I’m the only man on this dark shore, but I’m not alone.
CHAPTER 22
They’re talking bumper crops this year in the Midwest. Iowa corn is yielding 200 bushels an acre. Everybody has a vested interest in the land, but they don’t call it that. They call it “ground.” As in, “He owns that ground” or, “We’re growing soybeans on that ground.”
I pick my next destination the same way I did Montezuma. Purely by the sound of the name—Oskaloosa.
Drivers in rural Iowa acknowledge you like they do in Nebraska. But instead of a wave, it’s an index finger raised from the steering wheel.
Lots of cars pass me. Lots of folks give me the friendly finger.
A white Cadillac that passed me a couple minutes ago turns back and stops across the road.
“I ain’t got all day,” the guy hollers out the window.
He wears a red baseball cap and wraparound shades. A cigarette hangs from his lip, above his poor excuse for a goatee.
I’m about to holler back, “Then why did you bother turning around and stopping for me?” but this might be my only chance at a ride, so I hustle across the road.
Eric is a 29-year-old farmer from Oskaloosa, which he calls “Osky.” He asks where I’m from and I tell him. He says he was recently visiting his sister in San Francisco. That gives us a connection. Eric warms to me. He asks me questions until he has my whole story.
“So you’re just seeing where the kindest people are in America?” he says.
“Something like that.”
“Where has it been the best so far? The Midwest, I bet.”
I decide to have a little fun with Eric.
“South Dakota was great,” I say.
He seems to take this as a personal challenge.
“It’s quarter-draft night out at the Country Corner. Stop by and I’ll buy you a few beers.”
“Sounds good.”
“You can stay at my place.”
In the span of a few miles, Eric tran
sforms from a jerk into a nice guy.
Eric farms 10,000 acres with his father and two cousins. Corn and soybeans. Today he needs to pick up a dump truck from another farmer who borrowed it.
We drive down dirt roads to a soybean field that rolls out to the horizon. Giant green combines gobble up the crops like grazing dinosaurs.

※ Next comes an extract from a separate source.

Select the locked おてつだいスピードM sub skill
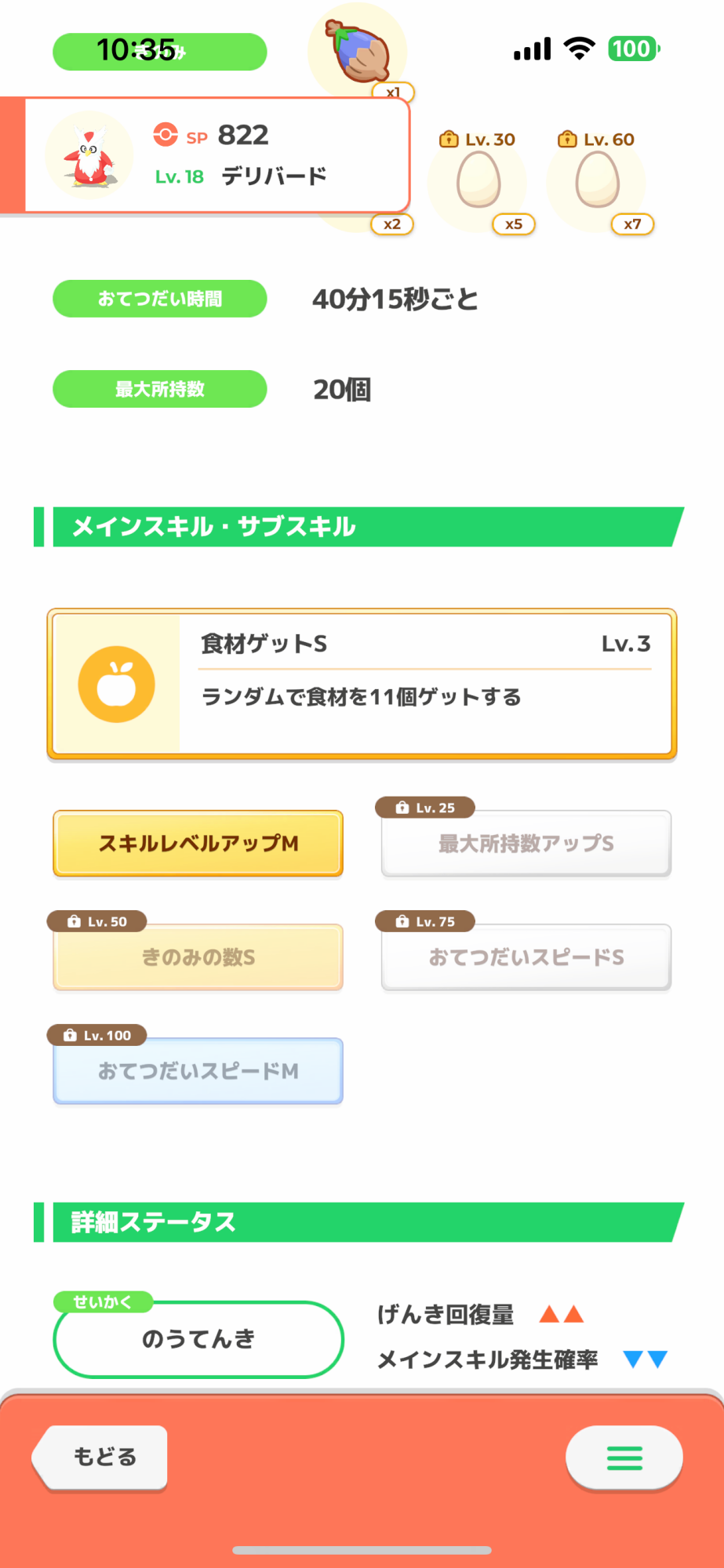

We wait for the combines to fill the dump truck with soybeans.
Eric yanks a plant from the ground and shows me how to shell the pods.
“I eat these by the thousands,” he says, popping several beans into his mouth.

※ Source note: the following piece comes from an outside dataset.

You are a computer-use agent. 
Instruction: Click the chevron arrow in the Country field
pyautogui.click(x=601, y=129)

I try a handful. The beans taste bland, but I know they’re rich in protein.
A garter snake slithers by my feet. The combines kick up dust over the land, creating an unreal sunset of pink, orange and purple.

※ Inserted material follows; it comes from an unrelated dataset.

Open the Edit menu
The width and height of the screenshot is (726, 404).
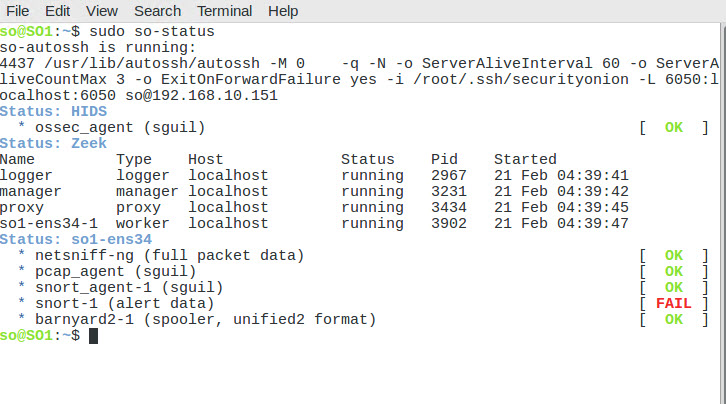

Eric sits on the harvested ground near the dump truck. He worked eight years as a chemical salesman throughout the Midwest and the South. He returned to Iowa last year.
“Why did you come back?” I say.
“Settle down, I guess, maybe find a wife with some Midwestern values. Not a woman who wants to burn her bra and get breast implants. I don’t want a wife that’ll just stay home and cook and clean. I’m a man of the nineties. But I don’t need someone who’s not fulfilled unless she’s got a better job than me.”
When the dump truck is full, Eric drives it to a grain bin. I follow in his car.
After we unload the beans, we drive to Eric’s farm. He nearly loses me, zipping 60 miles an hour down a dirt road.
He parks the truck and we drive his car into Oskaloosa.
Eric lives with his mother and her second husband, a retired teacher. They own a modern ranch house, with a detached garage and a big backyard.
Eric tells me to drop my pack in the guest room.
His mother, Irene, knits an afghan on the sofa, a fat cat sleeping next to her. Neither she nor her husband Joe thinks it odd that Eric has brought a hitchhiker home to spend the night. They greet me like a long lost son.
Irene pours me a glass of iced tea and sets out a plate of freshly baked raisin bars topped with white frosting. She apologizes, but she and Joe have plans to visit some friends tonight. She writes a check for Eric and tells him to buy me dinner.